Lorre also created his trademark with the unique vanity cards of ‘Chuck Lorre Productions’ that usually come up at the end of each episode of his productions. It all started with ‘Dharma & Greg.’ The cards carry a different message of a few seconds, each time they appear. He has uploaded the cards on his website too.
In March 2012, he was inducted into the ‘Television Academy Hall of Fame.’ On October 16 that year, he published a coffee-table book, titled ‘What Doesn't Kill Us Makes Us Bitter,’ which was a compilation of his unique vanity cards.

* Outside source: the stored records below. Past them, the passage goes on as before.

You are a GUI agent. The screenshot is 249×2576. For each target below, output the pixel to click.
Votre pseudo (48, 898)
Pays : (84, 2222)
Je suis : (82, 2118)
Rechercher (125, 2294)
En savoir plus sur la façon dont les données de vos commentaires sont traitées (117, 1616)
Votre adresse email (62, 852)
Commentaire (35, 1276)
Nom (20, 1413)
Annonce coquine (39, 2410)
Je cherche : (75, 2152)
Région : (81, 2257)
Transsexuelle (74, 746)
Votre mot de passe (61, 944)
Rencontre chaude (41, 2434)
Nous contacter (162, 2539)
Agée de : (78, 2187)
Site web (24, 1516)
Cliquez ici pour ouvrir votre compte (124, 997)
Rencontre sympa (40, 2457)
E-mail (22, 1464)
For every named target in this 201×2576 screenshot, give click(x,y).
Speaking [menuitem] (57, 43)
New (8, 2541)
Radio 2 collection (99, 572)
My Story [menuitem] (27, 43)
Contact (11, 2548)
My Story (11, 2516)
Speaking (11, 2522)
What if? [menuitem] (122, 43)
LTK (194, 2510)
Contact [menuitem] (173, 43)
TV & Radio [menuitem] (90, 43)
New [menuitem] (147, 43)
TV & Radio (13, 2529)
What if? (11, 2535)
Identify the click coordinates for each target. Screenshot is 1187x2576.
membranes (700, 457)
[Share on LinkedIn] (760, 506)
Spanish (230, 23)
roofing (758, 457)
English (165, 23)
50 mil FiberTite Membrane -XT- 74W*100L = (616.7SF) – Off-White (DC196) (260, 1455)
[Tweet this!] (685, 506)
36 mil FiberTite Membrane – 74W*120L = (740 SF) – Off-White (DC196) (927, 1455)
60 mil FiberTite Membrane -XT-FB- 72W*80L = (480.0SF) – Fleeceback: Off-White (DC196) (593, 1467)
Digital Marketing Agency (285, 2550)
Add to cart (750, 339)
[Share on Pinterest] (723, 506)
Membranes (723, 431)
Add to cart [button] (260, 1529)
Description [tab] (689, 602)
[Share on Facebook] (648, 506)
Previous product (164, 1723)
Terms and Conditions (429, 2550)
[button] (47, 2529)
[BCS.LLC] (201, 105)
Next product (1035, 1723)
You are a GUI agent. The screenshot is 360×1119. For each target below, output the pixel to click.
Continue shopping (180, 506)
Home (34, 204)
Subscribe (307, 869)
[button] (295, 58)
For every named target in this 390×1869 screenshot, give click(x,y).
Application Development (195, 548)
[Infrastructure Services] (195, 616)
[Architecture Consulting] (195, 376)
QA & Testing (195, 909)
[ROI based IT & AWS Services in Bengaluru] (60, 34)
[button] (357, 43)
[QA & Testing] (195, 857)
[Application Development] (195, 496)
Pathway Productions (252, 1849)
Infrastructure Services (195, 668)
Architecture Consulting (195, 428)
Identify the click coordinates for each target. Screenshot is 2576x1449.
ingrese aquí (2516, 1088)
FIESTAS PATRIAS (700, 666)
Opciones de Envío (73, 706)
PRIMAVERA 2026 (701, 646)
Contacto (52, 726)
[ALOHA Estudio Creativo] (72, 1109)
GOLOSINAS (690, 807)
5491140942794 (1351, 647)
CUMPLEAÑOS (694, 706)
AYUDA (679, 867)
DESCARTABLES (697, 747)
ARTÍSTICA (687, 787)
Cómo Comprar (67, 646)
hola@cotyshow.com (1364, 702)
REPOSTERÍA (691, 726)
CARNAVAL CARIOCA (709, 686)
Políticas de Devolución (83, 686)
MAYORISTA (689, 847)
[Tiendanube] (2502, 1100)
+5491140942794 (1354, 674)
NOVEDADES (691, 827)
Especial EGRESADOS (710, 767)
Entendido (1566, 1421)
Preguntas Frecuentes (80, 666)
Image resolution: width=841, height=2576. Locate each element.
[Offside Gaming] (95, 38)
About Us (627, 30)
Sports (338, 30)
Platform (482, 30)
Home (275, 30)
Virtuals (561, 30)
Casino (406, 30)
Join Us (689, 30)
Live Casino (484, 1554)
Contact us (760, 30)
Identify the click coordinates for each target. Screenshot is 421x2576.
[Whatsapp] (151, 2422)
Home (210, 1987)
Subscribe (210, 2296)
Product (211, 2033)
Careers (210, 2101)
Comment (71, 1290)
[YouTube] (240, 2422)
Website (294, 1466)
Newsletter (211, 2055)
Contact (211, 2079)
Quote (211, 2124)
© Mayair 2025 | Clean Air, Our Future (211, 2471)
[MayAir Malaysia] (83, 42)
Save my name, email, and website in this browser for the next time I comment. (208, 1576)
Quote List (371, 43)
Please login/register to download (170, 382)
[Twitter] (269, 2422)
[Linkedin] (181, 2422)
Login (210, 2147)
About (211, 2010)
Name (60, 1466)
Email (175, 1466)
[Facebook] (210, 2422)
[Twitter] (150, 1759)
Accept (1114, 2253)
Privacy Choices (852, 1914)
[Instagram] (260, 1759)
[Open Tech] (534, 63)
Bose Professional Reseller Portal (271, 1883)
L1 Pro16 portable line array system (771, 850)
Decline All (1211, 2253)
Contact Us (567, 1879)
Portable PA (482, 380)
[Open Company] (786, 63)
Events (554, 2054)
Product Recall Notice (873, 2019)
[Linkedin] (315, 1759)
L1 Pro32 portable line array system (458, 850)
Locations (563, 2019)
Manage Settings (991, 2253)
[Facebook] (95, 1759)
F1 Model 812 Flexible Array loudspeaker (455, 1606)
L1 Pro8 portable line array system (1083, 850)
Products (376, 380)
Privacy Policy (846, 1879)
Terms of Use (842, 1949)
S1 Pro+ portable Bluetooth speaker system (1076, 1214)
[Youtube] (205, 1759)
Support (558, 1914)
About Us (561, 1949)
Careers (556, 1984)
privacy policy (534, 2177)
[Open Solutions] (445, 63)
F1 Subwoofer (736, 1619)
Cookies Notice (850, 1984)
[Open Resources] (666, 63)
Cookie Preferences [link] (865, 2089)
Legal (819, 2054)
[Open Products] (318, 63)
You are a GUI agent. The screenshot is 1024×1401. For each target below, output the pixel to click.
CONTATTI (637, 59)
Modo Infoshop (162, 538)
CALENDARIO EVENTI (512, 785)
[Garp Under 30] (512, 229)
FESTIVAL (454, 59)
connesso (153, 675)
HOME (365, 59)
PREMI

He co-creates, writes, and produces the ongoing American TV series ‘Mom’ (2013–present) and ‘Young Sheldon’ (2017–present). The premiere of his 2017 series ‘Disjointed’ showed a standard production logo instead of his trademark vanity card, for the first time since the premier of ‘Dharma & Greg.’
He is the creator of the forthcoming American web-comedy series ‘The Kominsky Method,’ which will premiere on ‘Netflix.’ It has renowned actor Michael Douglas in a starring role. Douglas is also the executive producer of the show, along with Lorre.
Personal Life & Legacy
Lorre was married to Paula Smith from 1979 to 1992. He had two children with her.
In May 2001, he married actor and former ‘Playboy Playmate’ Karen Witter. They divorced in July 2010.
Since August 2017, he is engaged to behavioural health specialist Arielle Mandelson. Lorre is a recovering alcoholic and is quite candid about it.